◆ What is being asked
Omit all pictures. Print the remaining lines exactly, from the start of the data through the line containing "You are a computer-use".

+===+

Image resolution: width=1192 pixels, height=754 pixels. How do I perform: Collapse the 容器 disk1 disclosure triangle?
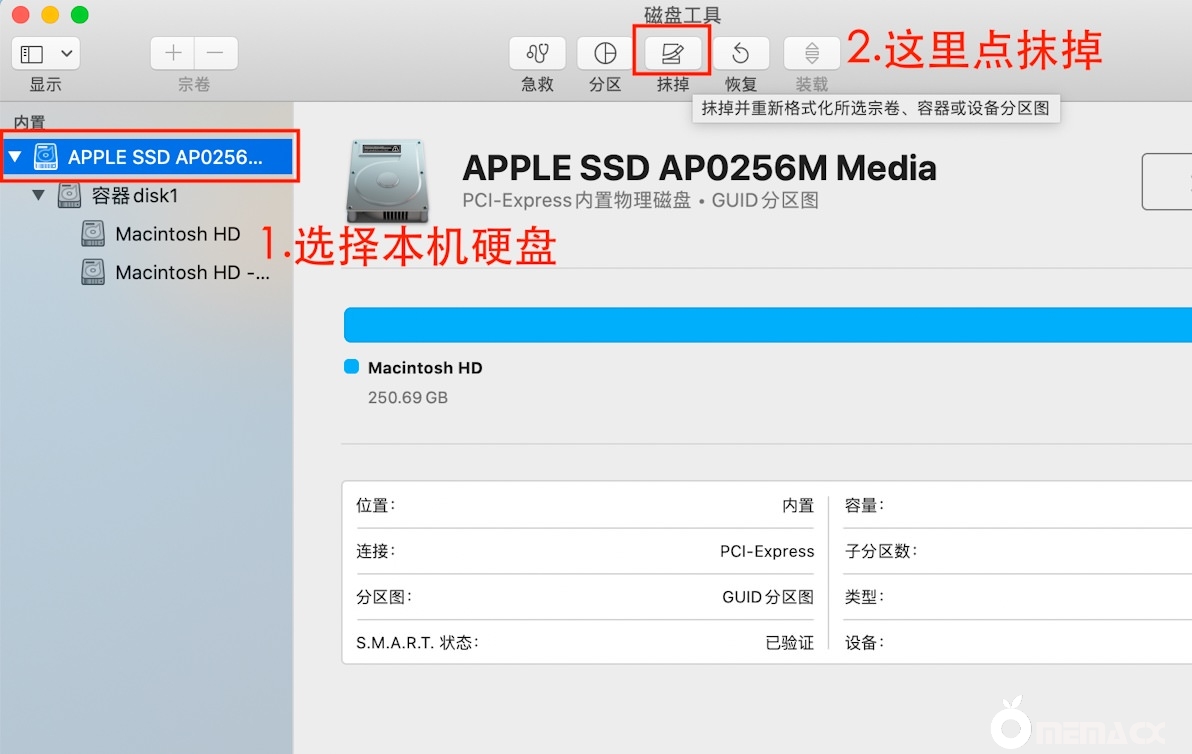pyautogui.click(x=39, y=196)
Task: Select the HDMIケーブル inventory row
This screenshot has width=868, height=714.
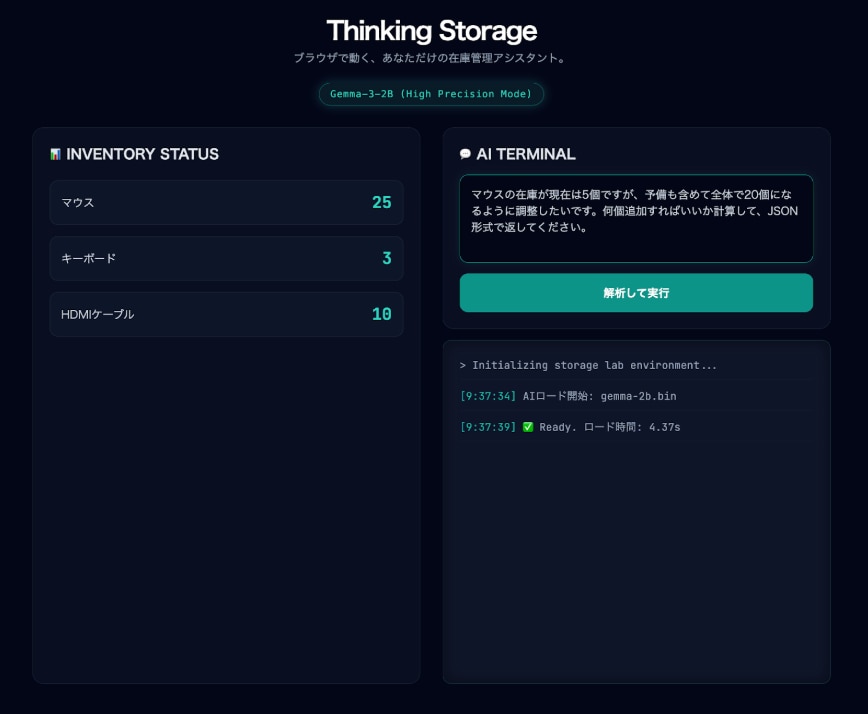Action: [226, 314]
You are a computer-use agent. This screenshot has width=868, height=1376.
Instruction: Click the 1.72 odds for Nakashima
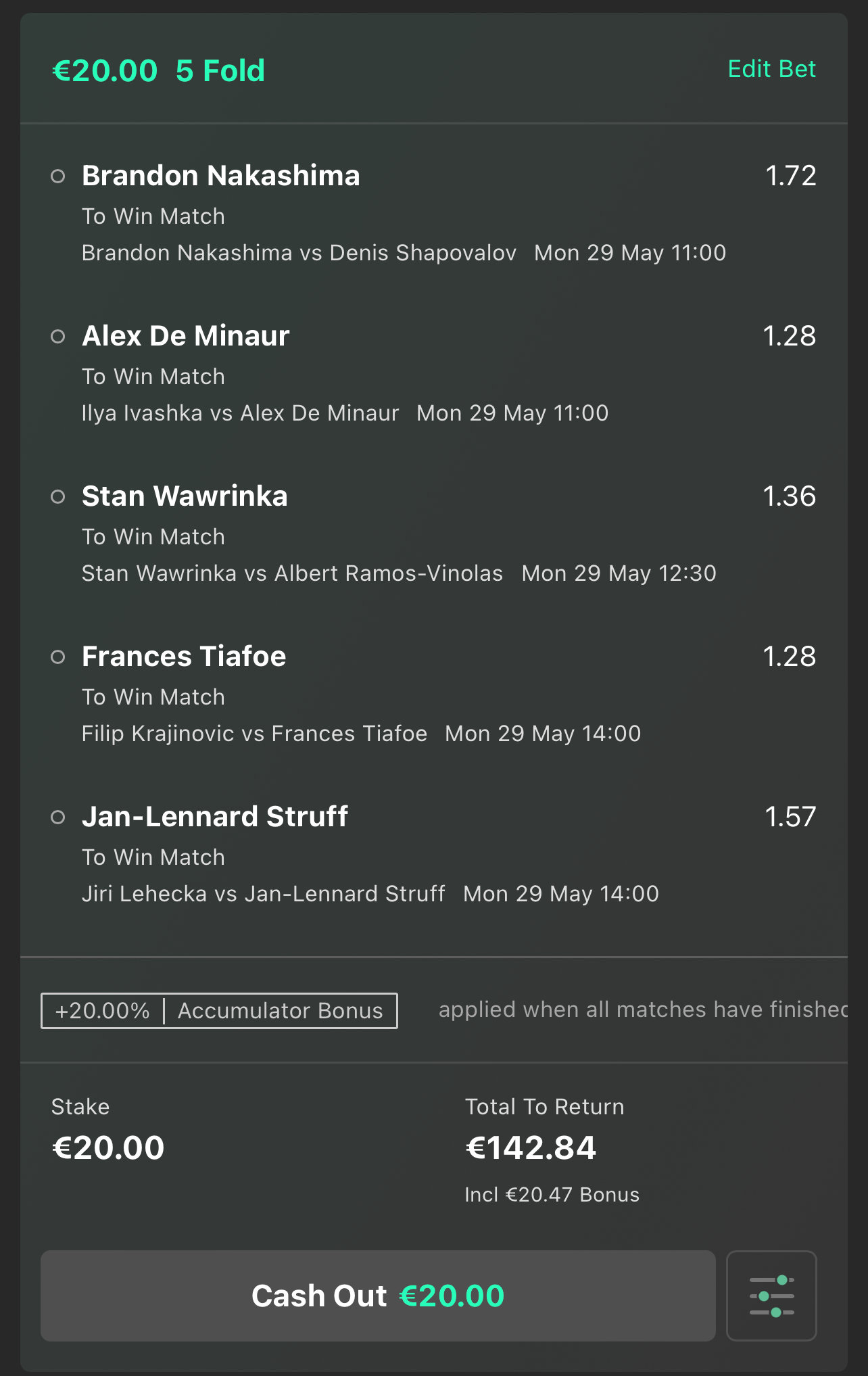pyautogui.click(x=790, y=176)
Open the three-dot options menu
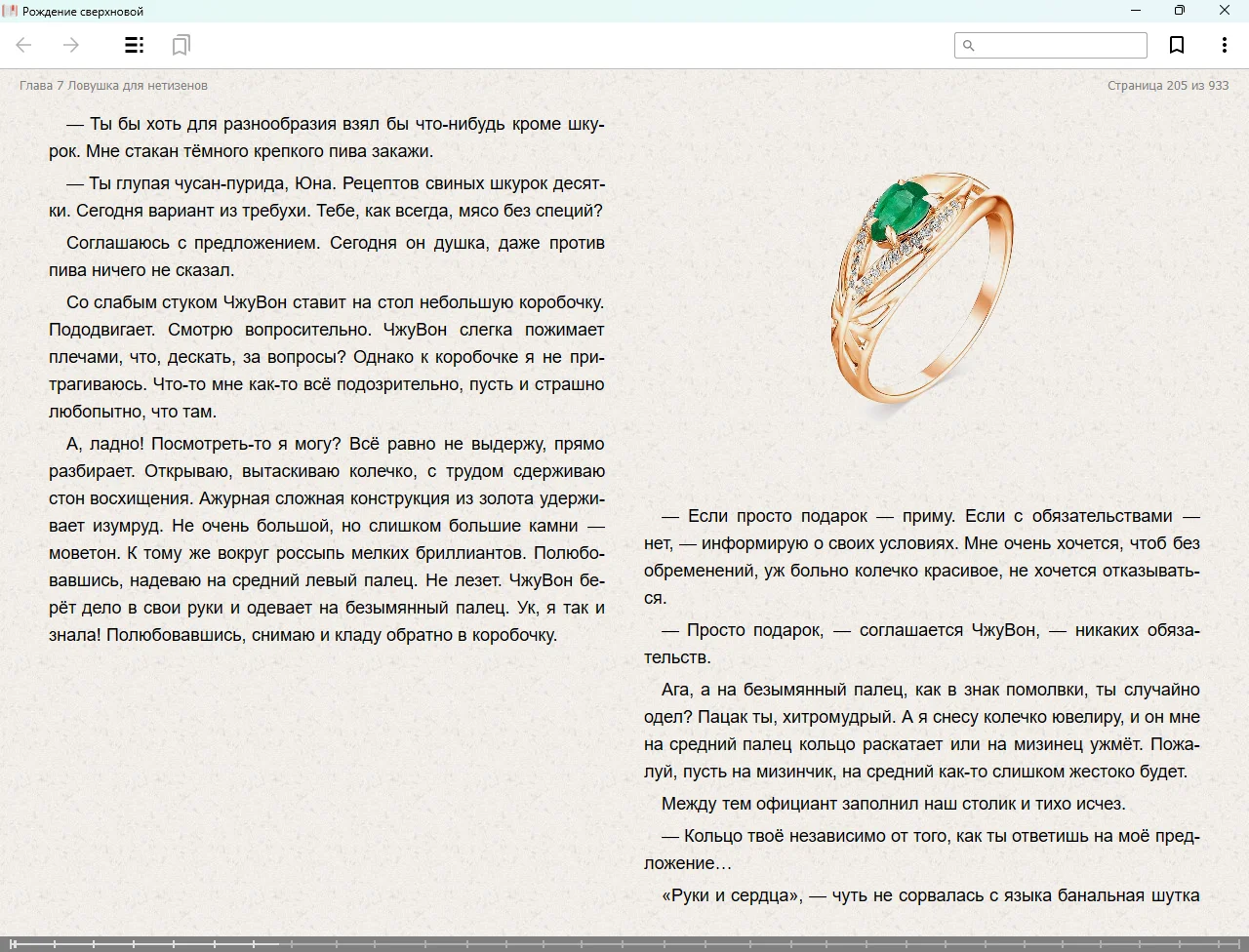 pyautogui.click(x=1224, y=45)
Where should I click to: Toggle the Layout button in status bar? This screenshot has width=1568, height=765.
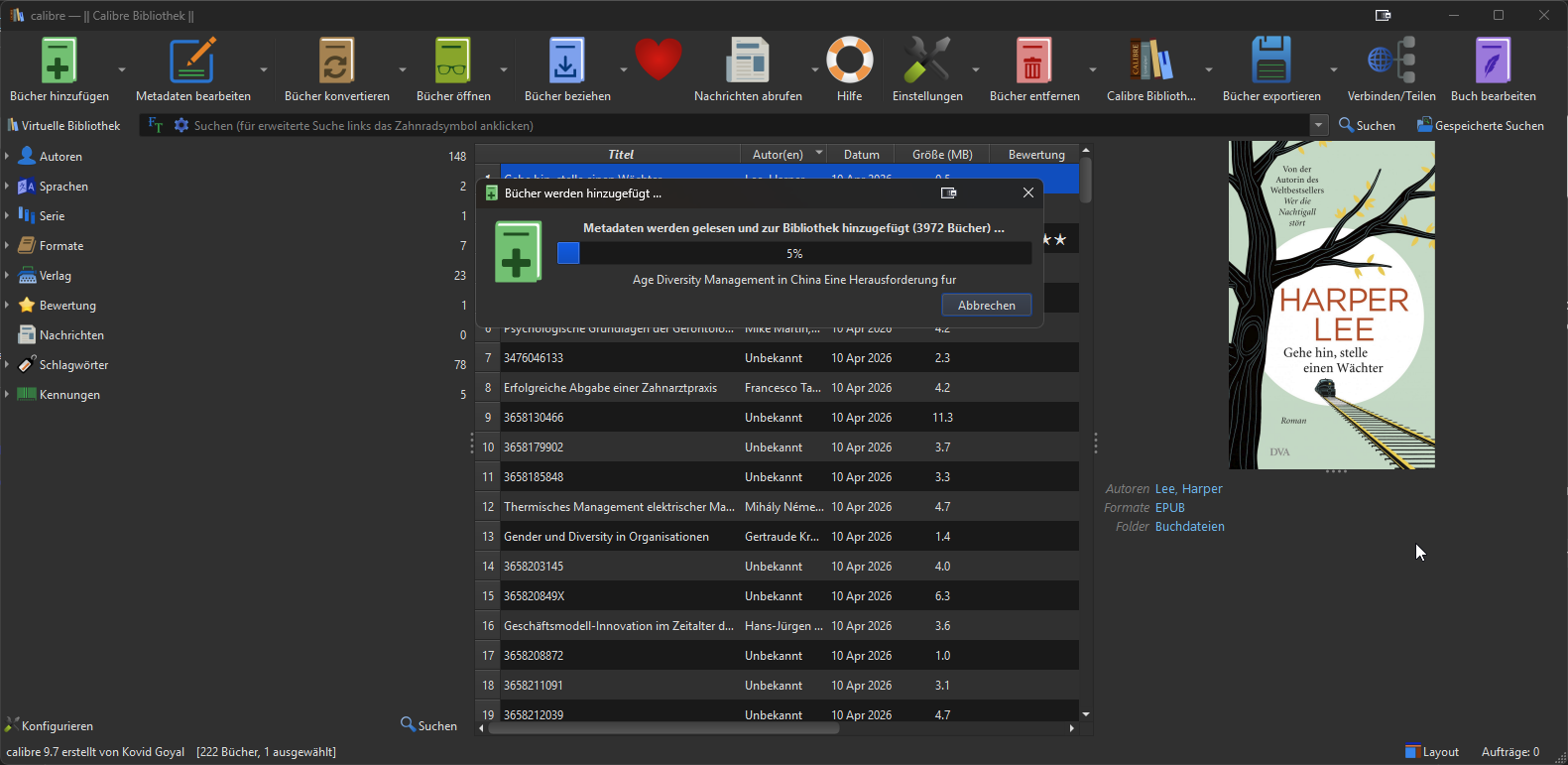tap(1431, 752)
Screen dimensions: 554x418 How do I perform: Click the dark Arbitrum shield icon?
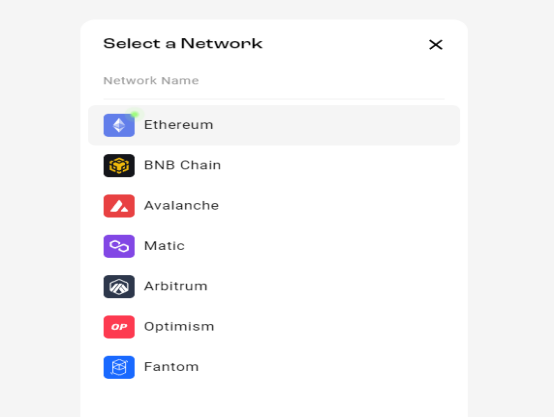tap(119, 287)
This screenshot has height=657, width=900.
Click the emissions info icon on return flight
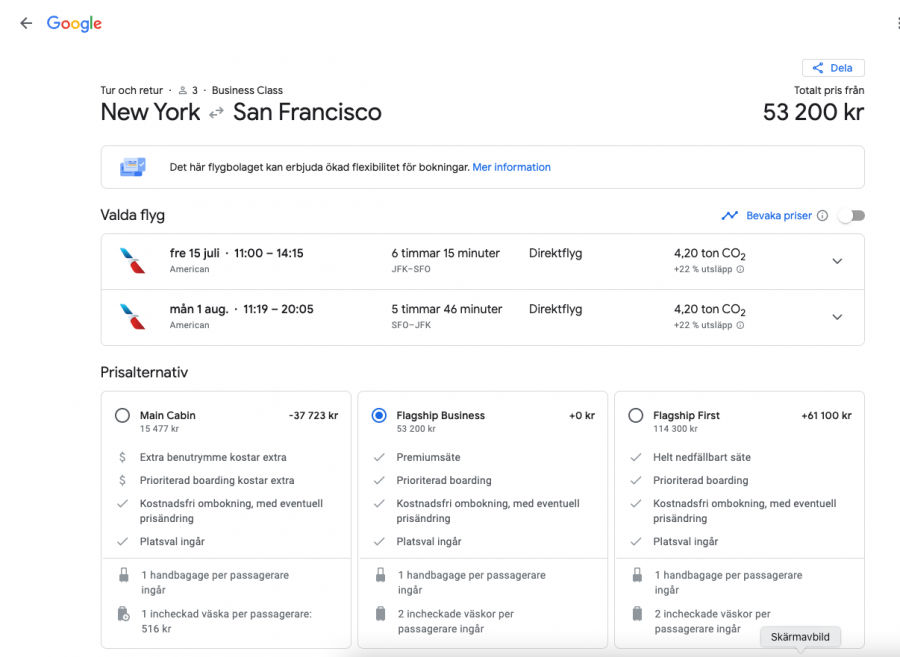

+===+

◆ Output of the exercise
Image resolution: width=1192 pixels, height=754 pixels. How do I perform: Collapse the 容器 disk1 disclosure triangle?
pyautogui.click(x=39, y=196)
Task: Select the HDMIケーブル inventory row
This screenshot has width=868, height=714.
Action: [226, 314]
You are a computer-use agent. This screenshot has width=868, height=1376.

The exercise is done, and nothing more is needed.